The recent White House conference on Teenagers was, for a White House that has hosted memorable events over the past two centuries, a fairly routine – even insignificant – affair. But its attempt, only partially successful, to focus on positive youth development might just signal a long overdue shift in adult’s view of teenagers.
In 1910 President Theodore Roosevelt convened the first White House Conference on children. For understandable reasons, the living conditions, health care, education opportunities for children were deplorable. That gathering drew up a list of youth problems and recommendations that lead to the establishment of the Children’s Bureau. As the century progressed, the White House conference on children, held every decade, came to be dominated by well-meaning criminologist mental health experts and others adept at identifying what’s wrong with American teenagers.
One participant that the recent White House gathering, Dr. Karen Hein, now president of the W.T. Grant Foundation, has written, “Our good intentions have led us to frame issues of adolescent development as being special and unique. Others have taken the opposite approach and framed teenagers instead.” These results are everywhere. The federal budget is chock-a-block filled with billions to keep kids off drugs, avoid sex, AIDS, and pregnancy, and obey the law or else. Our only national mandated entitlements for teens: time behind bars for infractions ranging from horrendous to harmless.
This is no recent phenomenon. Rather, it is the cumulative weight of youth policies that catalogue and prescribe the negative. Part of the cause for this sad state of national affairs is the lack of a national youth policy squarely centered on the positive. Given the deep cultural and political schisms that now permeate so much of social policy debates, that task may be impossible.

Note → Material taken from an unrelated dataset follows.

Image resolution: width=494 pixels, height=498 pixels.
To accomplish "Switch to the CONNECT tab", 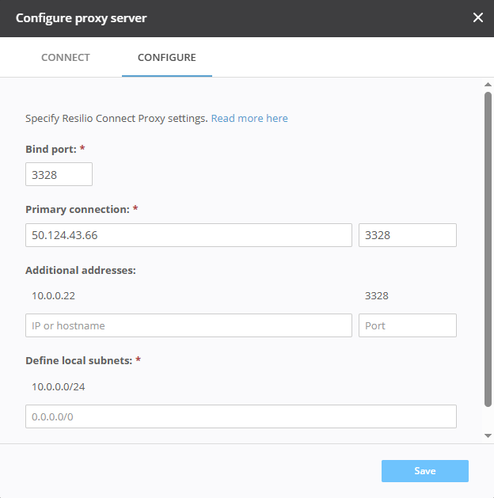I will click(x=66, y=58).
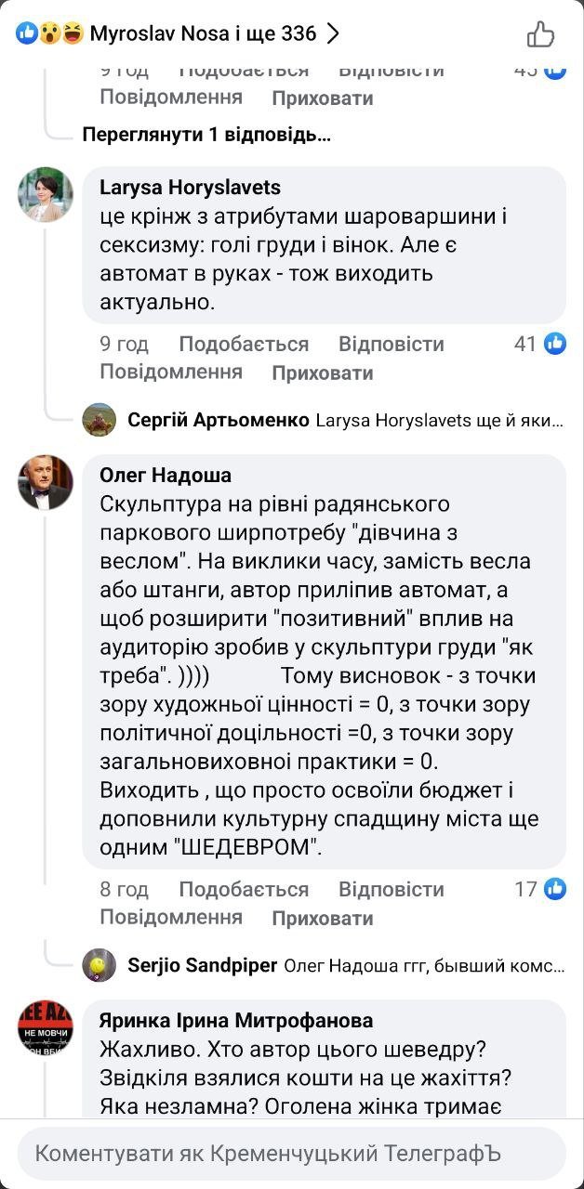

Yet, nations in western Europe and the developing world have found the crafting of a positive youth policy rewarding. Returning from a recent stay in South Africa, Pennsylvania State University researches and Hip-Hop expert Sean Joe says, “Seeing the national youth policy piece just blew me away.”
A more feasible approach to shifting national attention toward support for young people may be in at least having a place in the federal budget where Congress can appropriate funds for youth work stripped of its usual negativity.
In 1994, some in Congress tried to enact legislation, the Youth Development Block Grant, to do just that. But the toped $400 million in spending came at the expense of existing, largely infective anti-drug abuse programs. That led to Democratic opposition that killed the bill.
Now another attempt to reorient federal youth policy is in the works. A broad coalition of national groups, ranging from the 34-member National Collaboration for Youth, the United Way of America and others are working closely to draft a Younger Americans Act that would provide $2 billion in new spending for locally determined youth development activities. Even the AWOL when it counts America’s Promise-The Alliance of Youth is found on board. It’s led by youth works’ new pal, retired Gen Colin Powell.